一昨日届いたエアメールには季節外れの海とこの部屋番号が書かれていた。


ここは都内を見下ろせる高層ホテルの最上階で、あいつと過ごした最後の部屋だ。


『どうして今頃……』


腑に落ちない気持ちにカツを入れ、意を決してチャイムを鳴らす。


ドアが開き、長い髪と小さく調った笑顔が俺を中へと招入れた。


「いらっしゃい。寒かったでしょ?」



外の気温と違い暖かなこの部屋で君は、見たこともない鮮やかなドレスに身をまとい俺にほほ笑みかける。


「久し振りだ………な」


コートを脱ぎ捨てると、抑えていた気持ちが行動へと変えていた。


「やっぱり寒かったんだ。

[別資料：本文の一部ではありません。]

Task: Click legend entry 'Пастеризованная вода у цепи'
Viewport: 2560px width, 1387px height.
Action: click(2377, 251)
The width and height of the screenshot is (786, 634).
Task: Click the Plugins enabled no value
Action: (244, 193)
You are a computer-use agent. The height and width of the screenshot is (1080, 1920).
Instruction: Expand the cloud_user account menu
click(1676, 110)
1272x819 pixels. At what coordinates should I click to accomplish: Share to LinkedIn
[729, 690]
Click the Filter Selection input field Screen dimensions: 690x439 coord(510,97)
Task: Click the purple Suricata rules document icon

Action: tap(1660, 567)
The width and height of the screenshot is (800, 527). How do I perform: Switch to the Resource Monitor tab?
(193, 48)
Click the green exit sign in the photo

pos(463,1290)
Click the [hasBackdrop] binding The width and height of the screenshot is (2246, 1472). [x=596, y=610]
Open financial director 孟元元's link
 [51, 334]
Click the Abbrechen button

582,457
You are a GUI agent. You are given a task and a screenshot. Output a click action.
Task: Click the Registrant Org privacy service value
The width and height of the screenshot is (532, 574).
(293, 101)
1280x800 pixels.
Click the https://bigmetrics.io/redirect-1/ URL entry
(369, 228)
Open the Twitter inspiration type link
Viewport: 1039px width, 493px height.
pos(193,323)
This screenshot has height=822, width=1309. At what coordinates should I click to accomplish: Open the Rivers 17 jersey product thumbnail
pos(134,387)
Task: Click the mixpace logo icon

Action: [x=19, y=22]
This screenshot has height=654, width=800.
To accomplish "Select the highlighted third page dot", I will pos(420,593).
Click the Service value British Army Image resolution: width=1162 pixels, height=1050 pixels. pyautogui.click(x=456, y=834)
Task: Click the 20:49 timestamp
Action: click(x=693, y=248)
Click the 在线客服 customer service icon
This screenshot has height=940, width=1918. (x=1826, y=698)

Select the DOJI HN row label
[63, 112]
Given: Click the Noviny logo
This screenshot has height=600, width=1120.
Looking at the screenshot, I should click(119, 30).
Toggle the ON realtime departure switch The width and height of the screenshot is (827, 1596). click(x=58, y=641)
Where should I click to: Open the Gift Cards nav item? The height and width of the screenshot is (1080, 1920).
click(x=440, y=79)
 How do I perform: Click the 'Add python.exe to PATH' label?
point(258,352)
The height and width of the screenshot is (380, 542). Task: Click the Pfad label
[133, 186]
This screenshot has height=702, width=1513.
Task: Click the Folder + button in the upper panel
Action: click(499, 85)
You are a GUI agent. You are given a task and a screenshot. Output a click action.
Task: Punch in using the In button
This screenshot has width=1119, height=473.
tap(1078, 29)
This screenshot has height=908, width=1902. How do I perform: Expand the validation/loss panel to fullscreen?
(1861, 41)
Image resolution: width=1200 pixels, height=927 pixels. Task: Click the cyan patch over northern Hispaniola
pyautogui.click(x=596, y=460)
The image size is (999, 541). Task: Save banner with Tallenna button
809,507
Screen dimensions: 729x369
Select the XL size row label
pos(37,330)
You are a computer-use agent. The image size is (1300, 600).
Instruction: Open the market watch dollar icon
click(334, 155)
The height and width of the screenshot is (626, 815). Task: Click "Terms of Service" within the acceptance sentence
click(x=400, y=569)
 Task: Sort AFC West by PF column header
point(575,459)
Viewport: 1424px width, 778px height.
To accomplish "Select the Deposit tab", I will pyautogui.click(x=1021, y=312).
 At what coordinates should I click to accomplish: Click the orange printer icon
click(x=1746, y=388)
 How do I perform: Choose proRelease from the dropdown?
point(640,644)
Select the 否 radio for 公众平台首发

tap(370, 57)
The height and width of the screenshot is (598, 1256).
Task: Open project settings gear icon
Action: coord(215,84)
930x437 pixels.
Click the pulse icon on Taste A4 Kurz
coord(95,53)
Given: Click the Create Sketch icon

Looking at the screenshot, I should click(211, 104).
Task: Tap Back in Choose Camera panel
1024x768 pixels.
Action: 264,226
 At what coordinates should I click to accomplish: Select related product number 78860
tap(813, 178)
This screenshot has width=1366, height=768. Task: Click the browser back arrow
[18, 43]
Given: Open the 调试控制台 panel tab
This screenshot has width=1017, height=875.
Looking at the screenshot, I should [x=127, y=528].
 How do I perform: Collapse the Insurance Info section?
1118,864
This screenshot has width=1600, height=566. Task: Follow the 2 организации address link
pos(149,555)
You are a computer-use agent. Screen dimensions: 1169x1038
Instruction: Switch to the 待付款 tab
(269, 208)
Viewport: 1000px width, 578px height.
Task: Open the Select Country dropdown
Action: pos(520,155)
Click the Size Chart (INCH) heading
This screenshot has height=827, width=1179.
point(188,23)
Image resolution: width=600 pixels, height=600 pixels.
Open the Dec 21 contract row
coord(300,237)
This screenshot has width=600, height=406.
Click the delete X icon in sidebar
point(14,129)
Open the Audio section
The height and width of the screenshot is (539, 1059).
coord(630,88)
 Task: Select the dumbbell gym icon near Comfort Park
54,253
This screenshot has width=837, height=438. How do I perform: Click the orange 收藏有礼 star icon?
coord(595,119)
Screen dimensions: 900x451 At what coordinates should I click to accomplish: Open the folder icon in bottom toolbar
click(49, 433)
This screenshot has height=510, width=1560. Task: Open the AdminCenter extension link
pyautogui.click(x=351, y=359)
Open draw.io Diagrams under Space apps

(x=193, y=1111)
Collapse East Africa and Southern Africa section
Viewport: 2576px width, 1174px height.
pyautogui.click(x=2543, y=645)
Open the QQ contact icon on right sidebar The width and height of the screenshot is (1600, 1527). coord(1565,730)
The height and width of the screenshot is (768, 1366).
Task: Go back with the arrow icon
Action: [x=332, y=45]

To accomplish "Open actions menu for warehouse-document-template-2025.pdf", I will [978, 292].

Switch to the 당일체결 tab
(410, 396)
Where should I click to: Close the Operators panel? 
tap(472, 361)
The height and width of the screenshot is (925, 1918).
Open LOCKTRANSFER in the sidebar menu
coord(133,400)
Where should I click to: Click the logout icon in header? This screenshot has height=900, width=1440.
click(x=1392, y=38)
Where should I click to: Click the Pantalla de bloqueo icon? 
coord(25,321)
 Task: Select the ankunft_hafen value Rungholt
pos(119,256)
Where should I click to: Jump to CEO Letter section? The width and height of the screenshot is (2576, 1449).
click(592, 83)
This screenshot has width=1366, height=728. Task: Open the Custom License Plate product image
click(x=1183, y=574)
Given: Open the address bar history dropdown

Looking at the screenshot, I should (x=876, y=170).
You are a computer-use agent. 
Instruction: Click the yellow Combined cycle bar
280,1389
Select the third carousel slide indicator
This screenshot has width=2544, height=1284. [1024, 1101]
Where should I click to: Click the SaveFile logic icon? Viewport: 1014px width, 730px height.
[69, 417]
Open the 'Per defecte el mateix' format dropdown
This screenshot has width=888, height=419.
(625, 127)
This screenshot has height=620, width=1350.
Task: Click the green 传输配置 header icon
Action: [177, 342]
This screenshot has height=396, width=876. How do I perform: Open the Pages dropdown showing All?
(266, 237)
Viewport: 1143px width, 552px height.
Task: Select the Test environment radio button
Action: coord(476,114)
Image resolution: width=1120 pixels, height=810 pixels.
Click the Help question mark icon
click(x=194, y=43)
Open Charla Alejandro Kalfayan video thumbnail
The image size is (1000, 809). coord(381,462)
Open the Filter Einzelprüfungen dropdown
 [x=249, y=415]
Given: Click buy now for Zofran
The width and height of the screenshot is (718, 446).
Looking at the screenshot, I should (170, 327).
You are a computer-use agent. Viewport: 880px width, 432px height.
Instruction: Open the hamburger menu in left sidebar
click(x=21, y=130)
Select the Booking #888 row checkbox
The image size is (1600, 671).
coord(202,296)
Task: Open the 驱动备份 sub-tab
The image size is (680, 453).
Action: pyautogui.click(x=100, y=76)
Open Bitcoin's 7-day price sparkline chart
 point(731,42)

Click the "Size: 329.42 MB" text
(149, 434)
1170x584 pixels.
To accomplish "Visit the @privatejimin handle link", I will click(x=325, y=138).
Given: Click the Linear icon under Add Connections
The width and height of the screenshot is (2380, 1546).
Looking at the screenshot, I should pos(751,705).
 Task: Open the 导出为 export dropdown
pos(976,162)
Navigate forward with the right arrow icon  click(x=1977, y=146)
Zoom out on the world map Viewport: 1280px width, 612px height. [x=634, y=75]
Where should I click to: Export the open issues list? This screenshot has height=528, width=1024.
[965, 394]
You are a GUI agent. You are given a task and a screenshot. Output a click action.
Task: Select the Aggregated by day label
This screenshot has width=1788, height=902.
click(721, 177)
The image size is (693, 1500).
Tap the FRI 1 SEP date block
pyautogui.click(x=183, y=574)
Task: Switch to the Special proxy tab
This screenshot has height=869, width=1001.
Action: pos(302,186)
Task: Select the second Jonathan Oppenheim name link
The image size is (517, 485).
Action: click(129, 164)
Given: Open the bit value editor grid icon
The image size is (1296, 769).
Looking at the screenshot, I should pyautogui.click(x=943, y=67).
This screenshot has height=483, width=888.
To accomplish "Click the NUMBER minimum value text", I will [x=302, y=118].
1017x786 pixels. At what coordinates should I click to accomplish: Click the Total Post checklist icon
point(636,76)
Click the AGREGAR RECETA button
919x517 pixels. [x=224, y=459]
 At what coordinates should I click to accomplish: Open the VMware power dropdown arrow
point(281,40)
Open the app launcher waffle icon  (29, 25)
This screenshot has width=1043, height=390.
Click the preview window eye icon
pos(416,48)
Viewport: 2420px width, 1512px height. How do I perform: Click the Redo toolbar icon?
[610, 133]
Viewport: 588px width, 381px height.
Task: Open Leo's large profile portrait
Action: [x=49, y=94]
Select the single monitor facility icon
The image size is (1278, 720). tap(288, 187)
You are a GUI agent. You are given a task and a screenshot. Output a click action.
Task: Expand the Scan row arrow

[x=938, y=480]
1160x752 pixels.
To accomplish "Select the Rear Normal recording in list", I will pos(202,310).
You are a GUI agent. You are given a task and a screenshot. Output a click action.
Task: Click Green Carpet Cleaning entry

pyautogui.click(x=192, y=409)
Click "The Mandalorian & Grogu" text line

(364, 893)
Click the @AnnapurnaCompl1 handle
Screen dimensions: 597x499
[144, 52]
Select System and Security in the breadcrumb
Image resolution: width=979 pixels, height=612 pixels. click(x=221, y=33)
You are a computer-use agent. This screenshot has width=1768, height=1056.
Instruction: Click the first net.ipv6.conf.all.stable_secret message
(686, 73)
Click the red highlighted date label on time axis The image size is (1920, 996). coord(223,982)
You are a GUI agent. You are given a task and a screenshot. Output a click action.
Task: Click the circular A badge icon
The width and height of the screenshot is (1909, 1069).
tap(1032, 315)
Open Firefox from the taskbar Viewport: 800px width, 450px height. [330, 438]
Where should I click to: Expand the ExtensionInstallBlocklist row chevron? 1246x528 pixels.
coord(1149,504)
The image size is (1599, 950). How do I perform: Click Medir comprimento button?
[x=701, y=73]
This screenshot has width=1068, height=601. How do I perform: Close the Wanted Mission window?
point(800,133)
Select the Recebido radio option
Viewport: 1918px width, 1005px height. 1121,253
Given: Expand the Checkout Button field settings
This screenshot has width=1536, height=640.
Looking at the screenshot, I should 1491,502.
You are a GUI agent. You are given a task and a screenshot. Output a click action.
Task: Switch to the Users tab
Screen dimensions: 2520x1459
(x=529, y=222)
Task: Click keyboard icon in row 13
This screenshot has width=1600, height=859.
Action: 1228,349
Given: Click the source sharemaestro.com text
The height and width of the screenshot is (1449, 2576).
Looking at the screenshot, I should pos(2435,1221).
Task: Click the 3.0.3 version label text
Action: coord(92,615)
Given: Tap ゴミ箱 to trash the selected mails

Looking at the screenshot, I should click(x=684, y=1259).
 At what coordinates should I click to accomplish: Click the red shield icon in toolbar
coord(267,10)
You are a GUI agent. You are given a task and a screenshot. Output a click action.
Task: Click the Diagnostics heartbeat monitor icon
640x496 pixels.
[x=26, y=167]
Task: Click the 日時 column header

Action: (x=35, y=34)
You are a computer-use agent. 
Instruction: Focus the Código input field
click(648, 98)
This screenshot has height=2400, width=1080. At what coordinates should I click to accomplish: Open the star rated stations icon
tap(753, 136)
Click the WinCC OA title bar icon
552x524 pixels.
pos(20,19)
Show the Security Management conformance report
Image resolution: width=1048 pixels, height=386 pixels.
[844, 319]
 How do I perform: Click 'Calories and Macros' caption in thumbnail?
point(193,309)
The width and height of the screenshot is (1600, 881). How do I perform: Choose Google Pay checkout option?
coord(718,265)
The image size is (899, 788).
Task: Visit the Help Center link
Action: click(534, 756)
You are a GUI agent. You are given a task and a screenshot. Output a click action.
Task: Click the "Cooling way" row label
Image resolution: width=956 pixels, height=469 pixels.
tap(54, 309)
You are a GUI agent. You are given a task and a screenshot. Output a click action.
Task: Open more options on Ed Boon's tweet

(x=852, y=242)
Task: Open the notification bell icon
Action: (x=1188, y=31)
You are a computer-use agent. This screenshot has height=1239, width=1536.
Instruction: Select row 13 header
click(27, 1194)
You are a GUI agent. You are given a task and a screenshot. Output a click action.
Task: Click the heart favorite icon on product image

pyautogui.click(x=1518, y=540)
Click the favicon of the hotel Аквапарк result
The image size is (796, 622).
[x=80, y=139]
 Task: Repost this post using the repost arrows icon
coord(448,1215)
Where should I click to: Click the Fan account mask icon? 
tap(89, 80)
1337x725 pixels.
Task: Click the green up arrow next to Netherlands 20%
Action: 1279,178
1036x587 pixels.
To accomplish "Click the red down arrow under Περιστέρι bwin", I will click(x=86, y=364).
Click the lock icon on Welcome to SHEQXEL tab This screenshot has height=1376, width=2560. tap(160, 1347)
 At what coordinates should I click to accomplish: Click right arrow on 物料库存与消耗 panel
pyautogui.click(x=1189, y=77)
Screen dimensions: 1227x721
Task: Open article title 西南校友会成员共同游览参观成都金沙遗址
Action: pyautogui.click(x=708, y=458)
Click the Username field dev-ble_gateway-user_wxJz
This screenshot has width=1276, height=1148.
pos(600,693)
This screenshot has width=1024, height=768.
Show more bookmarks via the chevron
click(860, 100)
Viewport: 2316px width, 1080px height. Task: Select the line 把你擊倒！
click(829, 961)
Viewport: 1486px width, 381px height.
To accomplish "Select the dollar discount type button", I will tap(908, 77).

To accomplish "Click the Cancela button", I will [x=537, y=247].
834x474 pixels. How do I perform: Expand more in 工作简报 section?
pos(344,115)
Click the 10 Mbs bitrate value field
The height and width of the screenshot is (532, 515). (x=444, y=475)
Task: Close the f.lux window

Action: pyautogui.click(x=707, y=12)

身体冷たいよ……」


背中から抱き付いた俺の腕を触り、君は頬擦りをしている。


そんな君の頬に俺の唇を強く押し当てた。


「隆也……」


名前を呼ばれた瞬間、俺の思考は弾け飛んだ。


イルミネーションが映える大きな窓に君の背中がつく。


冷たさに驚いた君のセクシーな表情に俺の感情は理性を失った。


ドレスの裾をたくしあげながら、君の唇を痛い程こじあけその中をもてあそぶ。


久し振りの肌の感触に応えてくれる君が愛しい。

君の背中で降り出した雪がイルミネーションをさらに引き出させる。


「綺麗だよ……」


耳元で囁くと、君は涙声で頷く。


「私を壊して……」


白いシーツの波にルージュのドレスが泳ぐ。


変わらない肌の白さ、ぬくもり、かおり、全てがあの日のままだ。


「愛してる……」


その言葉に君の動きが止まる。


やはり、君は誰かのものになるんだね。


この聖なる夜に俺を選んだこと、絶対に後悔させない。


俺は自分のモノを力一杯、でも最高に優しく君に押し当ててゆっくりと君を掻き回す。


その思いに応える君のなく声が耳に心地よい。


今夜だけは、君のサンタクロースでいてあげる。